● **Work instruction 1**:
In the dating advice column, change "magazine cover" to "billboard" and write out the stretch from "She is WAY out" through "a private bar.".
● **Work instruction 2**:
Write what comes next in the column on spotting a gold digger, starting after its last sentence.

The player''s club: How to spot a gold digger

Dec 20, 2012

The Players’ Club is all about dating advice for those playing the dating game, the players and playettes.This week: Five traits of a gold digger, inspired in part by Hugh Hefner (86 years old) and Crystal Harris (26 years old).

With Denzel

The Players’ Club is all about dating advice for those playing the dating game, the players and playettes.
This week: Five traits of a gold digger, inspired in part by Hugh Hefner (86 years old) and Crystal Harris (26 years old).


The player: Five signs she is a gold digger

All that glitters is gold: Forget the heartfelt poem making an impression on her. If it didn’t cost an arm and a leg, she won’t like it. Period.

She is WAY out of your league: If she belongs on a magazine cover and you belong in a gym, she is most probably after your fat wallet, not your fat belly.

Public isn’t in her vocabulary: Public transport? Public park? Public bathroom? No, no, no! She would rather a private car and private table at a private bar.

Glamour social events: She will shriek (in disgust) at the mention of volunteering at the orphanage, but shriek (in delight) at the mention of VIP tickets to a movie launch.

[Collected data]

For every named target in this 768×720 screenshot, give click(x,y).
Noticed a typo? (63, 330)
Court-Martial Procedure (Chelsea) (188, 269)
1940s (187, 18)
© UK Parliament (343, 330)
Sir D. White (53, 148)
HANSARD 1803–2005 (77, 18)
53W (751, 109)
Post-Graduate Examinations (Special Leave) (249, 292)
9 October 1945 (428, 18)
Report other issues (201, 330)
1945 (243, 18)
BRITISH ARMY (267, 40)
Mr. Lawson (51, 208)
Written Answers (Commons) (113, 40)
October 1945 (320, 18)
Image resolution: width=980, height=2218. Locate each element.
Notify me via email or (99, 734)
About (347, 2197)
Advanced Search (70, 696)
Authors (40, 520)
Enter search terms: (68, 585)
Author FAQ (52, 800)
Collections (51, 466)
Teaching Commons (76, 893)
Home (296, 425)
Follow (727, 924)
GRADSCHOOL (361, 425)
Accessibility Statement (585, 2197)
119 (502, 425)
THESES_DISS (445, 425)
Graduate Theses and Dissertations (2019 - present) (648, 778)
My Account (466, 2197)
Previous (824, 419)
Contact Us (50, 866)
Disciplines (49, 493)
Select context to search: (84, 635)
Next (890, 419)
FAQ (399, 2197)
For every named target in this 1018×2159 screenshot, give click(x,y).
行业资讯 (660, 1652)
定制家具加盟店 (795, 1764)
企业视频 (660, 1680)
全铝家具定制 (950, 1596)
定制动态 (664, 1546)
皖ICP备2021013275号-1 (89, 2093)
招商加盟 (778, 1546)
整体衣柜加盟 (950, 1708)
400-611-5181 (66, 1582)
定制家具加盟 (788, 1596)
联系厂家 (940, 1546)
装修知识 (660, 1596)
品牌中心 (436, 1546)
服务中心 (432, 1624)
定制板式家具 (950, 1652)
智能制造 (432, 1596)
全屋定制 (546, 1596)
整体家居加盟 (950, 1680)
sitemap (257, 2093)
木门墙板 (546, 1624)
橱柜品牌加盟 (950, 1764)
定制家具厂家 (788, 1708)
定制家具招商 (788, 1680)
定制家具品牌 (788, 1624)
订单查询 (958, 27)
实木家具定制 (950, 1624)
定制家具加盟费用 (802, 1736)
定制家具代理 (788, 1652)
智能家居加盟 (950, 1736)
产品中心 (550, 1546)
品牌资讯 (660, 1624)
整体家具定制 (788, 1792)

● **Task response 1**:
She is WAY out of your league: If she belongs on a billboard and you belong in a gym, she is most probably after your fat wallet, not your fat belly.

Public isn’t in her vocabulary: Public transport? Public park? Public bathroom? No, no, no! She would rather a private car and private table at a private bar.

● **Task response 2**:
Birds of a feather: Yes, if her friends are known gold diggers, she most probably is one.

The Playette: Five signs he is a gold digger

“No-wallet-isis” is a strange disease he will have: Basically every time you go out for dinner, shopping etc, he has no wallet because he “forgot” it at home.

Fancy car: CHECK. Fancy house. CHECK. Fancy lifestyle. But he is broke. If he is balling on a budget, well somebody is furnishing all those fancy items, and most probably you are the one.

The word money dominates his vocabulary: A lawyer uses the word legal a lot. A doctor uses the word health a lot. A mother uses the word child a lot. And he most probably uses the word money a lot.

Your bank account number: It is a 15-digit alpha numeric code, your phone number is a six-digit numeric code, but off his head, he most probably can recite the former and not the latter.

Obsessed by status: He will ignore your hairdresser friend, but never your CEO buddy...who might just be his next victim after you!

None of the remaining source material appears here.